Wednesday, May 05, 2004

It's been 3 days since Tali Hatuel was shot at close range, along with her children. The emails still circulate about her, the sadness still rings in people's hearts. But there is no riot, no rally, no one who is taking to the streets to demand that this happen never again. No one standing outside government buildings in support of action, any action -- even action that a week ago I may have been ambivalent about -- that would tell the world that we Jews will not tolerate murder. We will not tolerate the murder of our children.

And so a Palestinian state will have to wait. If it takes a thousand years, we will wait for our Arab neighbors to stop seeking our blood. But until then, there will be no Palestinian state, no chance for them to let their murderers roam free to kill innocent children who did nothing more than build a house where they shouldn't have. We have waited 3,500 years for the Messiah. We will wait for the Palestinians to learn. And until then, anyone who messes with us will learn the meaning of wrath.

But no one is saying this. No one is yelling. No one is screaming for Tali Hatuel and her children, and the husband and father who has lost everything. Only the people shaking their heads and saying "that poor man. That poor man," and insisting that we go on with our normal routines.

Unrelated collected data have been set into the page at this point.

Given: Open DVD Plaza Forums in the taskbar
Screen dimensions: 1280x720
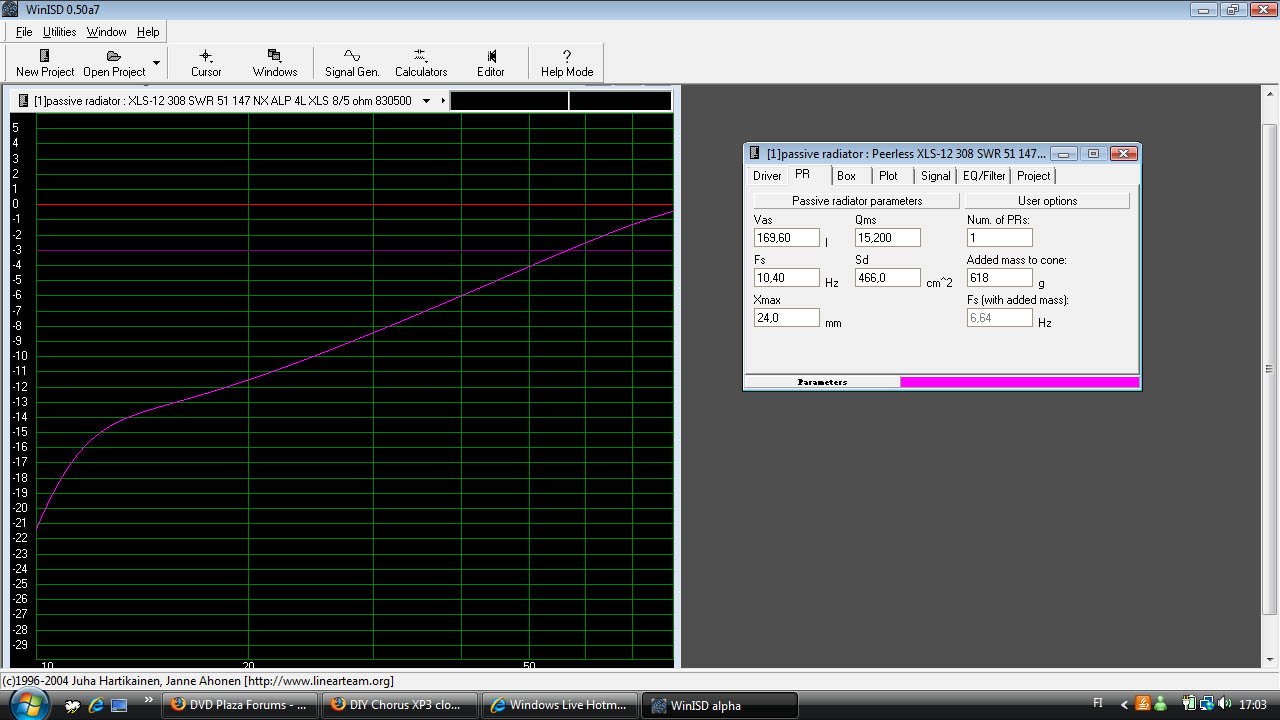Looking at the screenshot, I should tap(240, 705).
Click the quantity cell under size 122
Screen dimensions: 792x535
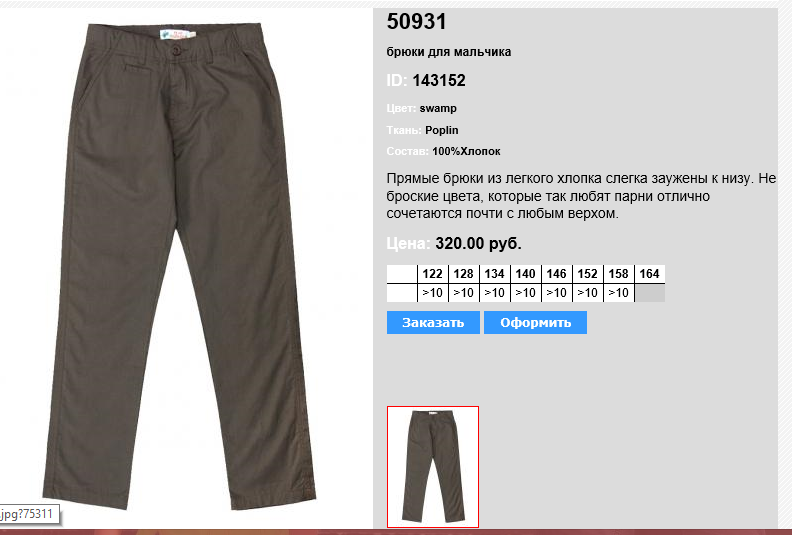point(433,293)
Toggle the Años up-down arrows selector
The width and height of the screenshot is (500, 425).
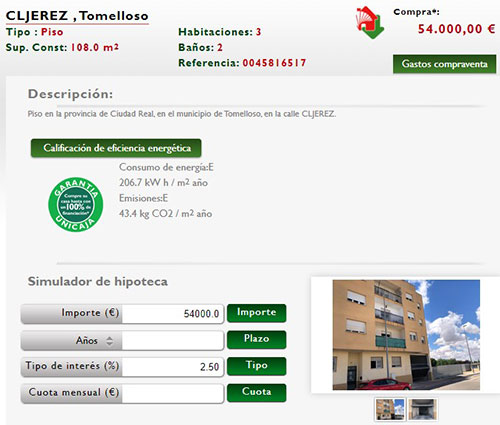tap(109, 341)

I am not a fan of anger. I am not a fan of rage that leaves no room for forgiveness. It is one of the reasons I have steered clear of siding with right-wingers here. But the last three days I have changed. I feel rage. Rage with a little space for the intellectual knowledge that perhaps someday the Palestinians will change. But this week they have not.

This week, they have not.

And so I've been thinking about the 25th chapter of one of my favorite books by John Steinbeck:

"There is a crime here that goes beyond denunciation. There is a sorrow here that weeping cannot symbolize. There is a failure here that topples all our success . . . and in the eyes of the people there is the failure; and in the eyes of the hungry there is a growing wrath. In the souls of the people the grapes of wrath are filling and growing heavy, growing heavy for the vintage."